El Gobierno sigue catatónico

Imagen de archivo de la ministra de Sanidad, Mónica García.

Imagen de archivo de la ministra de Sanidad, Mónica García. / Carlos Luján - Europa Press

El órdago es a la grande y el Gobierno ya no puede esconder la gravedad del conflicto sanitario. La huelga médica —la última fue en 1995— ha entrado en fase crítica. Tras semanas de movilizaciones en toda España, el impacto asistencial acumulado supera ya dimensiones históricas: cerca de dos millones de consultas, pruebas e intervenciones quirúrgicas suspendidas o aplazadas, según distintas estimaciones autonómicas y sindicales.

Estamos ante uno de los mayores conflictos sanitarios de las últimas décadas y, sin embargo, el Gobierno continúa sin ofrecer una respuesta política proporcional a la magnitud del problema.

La situación ya no es una mera disputa laboral. Cuando decenas de miles de pacientes ven retrasadas cirugías, diagnósticos o seguimientos clínicos esenciales, el conflicto entra de lleno en el terreno de la salud pública. Y la responsabilidad de evitar que esta situación se cronifique corresponde al Ejecutivo.

Los médicos llevan semanas trasladando un mensaje claro: el actual marco laboral es insostenible. Guardias interminables, sobrecarga estructural, deterioro retributivo, dificultad para conciliar, pérdida de profesionales y ausencia de reconocimiento específico para una profesión con enorme responsabilidad clínica y jurídica.

La respuesta del Gobierno, sin embargo, ha sido insuficiente. No ha habido hasta ahora una propuesta visible de negociación interministerial. No existe un calendario público serio de reforma. Tampoco se ha articulado una mesa política capaz de abordar el núcleo real del conflicto: la necesidad de un estatuto médico propio que reconozca la singularidad profesional de los facultativos dentro del sistema sanitario público.

Porque este problema ya no depende únicamente del Ministerio de Sanidad. El conflicto afecta directamente a competencias de los Ministerios de Hacienda, de Función Pública y de Trabajo. Todos ellos condicionan aspectos esenciales de la negociación: clasificación profesional, jornada laboral, guardias, jubilación, retribuciones y modelo de empleo público sanitario.

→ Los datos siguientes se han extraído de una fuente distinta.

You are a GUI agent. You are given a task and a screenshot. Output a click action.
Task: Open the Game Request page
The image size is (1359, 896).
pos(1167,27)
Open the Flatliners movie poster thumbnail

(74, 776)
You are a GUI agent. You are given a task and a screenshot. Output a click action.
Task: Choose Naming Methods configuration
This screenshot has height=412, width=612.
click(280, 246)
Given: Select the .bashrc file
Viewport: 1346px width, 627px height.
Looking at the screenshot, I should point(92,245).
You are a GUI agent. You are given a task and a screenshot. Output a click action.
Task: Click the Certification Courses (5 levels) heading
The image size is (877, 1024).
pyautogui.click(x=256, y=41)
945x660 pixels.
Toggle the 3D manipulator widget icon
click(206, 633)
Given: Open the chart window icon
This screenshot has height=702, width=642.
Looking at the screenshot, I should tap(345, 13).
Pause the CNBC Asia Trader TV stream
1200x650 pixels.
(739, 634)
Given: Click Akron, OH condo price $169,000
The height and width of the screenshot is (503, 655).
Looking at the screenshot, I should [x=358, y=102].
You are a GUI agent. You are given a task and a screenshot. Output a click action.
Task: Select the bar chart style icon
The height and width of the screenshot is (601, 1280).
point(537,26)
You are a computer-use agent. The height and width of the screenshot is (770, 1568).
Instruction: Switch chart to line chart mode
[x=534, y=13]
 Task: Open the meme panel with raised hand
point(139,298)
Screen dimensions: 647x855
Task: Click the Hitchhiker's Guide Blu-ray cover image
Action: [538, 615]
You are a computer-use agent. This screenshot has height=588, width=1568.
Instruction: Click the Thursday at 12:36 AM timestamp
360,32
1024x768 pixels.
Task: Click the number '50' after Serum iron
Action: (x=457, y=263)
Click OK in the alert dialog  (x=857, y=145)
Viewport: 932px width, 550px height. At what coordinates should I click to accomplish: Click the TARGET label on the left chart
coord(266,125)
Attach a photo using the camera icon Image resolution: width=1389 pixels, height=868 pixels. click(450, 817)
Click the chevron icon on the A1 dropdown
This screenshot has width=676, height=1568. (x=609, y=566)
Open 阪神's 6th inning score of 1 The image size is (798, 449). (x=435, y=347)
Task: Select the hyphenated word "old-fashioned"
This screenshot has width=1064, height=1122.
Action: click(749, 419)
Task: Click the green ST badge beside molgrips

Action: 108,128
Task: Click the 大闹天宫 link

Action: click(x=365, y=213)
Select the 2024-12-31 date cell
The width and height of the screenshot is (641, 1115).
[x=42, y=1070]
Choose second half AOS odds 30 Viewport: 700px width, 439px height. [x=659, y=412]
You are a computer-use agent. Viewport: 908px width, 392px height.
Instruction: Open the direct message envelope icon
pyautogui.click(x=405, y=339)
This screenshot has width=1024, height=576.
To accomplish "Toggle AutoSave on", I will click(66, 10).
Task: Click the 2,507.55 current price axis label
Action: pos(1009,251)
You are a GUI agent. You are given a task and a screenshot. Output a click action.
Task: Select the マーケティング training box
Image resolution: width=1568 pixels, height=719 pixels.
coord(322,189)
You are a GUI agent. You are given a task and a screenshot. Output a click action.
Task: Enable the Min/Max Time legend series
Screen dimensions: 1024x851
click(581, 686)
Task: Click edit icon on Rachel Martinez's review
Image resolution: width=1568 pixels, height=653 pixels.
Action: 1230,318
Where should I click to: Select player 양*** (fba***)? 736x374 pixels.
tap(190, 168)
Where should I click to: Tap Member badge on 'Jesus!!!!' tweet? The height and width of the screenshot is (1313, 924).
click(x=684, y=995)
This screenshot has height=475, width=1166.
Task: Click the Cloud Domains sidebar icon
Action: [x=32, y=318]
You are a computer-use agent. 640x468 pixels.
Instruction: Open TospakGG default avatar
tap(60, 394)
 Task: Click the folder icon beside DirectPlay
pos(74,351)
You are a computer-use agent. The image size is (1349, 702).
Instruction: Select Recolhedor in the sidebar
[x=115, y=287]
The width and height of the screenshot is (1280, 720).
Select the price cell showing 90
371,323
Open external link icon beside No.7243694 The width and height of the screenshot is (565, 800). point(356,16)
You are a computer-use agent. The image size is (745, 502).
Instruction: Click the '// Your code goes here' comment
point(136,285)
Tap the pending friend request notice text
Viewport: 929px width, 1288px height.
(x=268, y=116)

Por tanto, si el Gobierno sigue limitando el conflicto a conversaciones parciales o técnicas, estará ignorando deliberadamente la verdadera dimensión del problema.

Mientras tanto, el impacto asistencial sigue creciendo. Cada semana de bloqueo añade miles de consultas suspendidas, cirugías aplazadas y pruebas diagnósticas retrasadas. Y, aunque los médicos conocen mejor que nadie el sufrimiento que esto provoca en los pacientes, también saben que el deterioro estructural de la profesión médica amenaza la sostenibilidad futura de la sanidad pública mucho más allá de esta huelga.

El problema no empezó hace un mes. La fuga de médicos al extranjero, el abandono de plazas de difícil cobertura, las renuncias a contratos precarios y el agotamiento profesional llevan años acumulándose. La huelga no ha creado esta crisis; simplemente la ha hecho visible.

Por eso resulta especialmente grave que, después de semanas de movilización y de un impacto asistencial sin precedentes recientes, el Ejecutivo siga sin asumir plenamente elcoste político de la situación. No se puede pedir sacrificios constantes a los médicos mientras se retrasa indefinidamente cualquier solución estructural.

Tampoco se puede trasladar implícitamente toda la responsabilidad del conflicto a los profesionales que protestan, cuando son precisamente las administraciones quienes tienen capacidad real de negociación y reforma normativa.

La ciudadanía merece una solución. Los pacientes merecen una solución. Y los médicos también.

Pero esa solución exige que el Gobierno abandone la estrategia de desgaste y asuma que este conflicto no se resolverá sin una negociación política de alto nivel, interministerial y con compromisos verificables.

Porque, cuando un país acumula millones de actos médicos suspendidos y, aun así, no activa una respuesta institucional proporcional, el problema deja de ser exclusivamente sanitario y pasa a convertirse en un problema de Estado.

La huelga es la única herramienta real para conseguir un estatuto propio que nos homologue con Europa.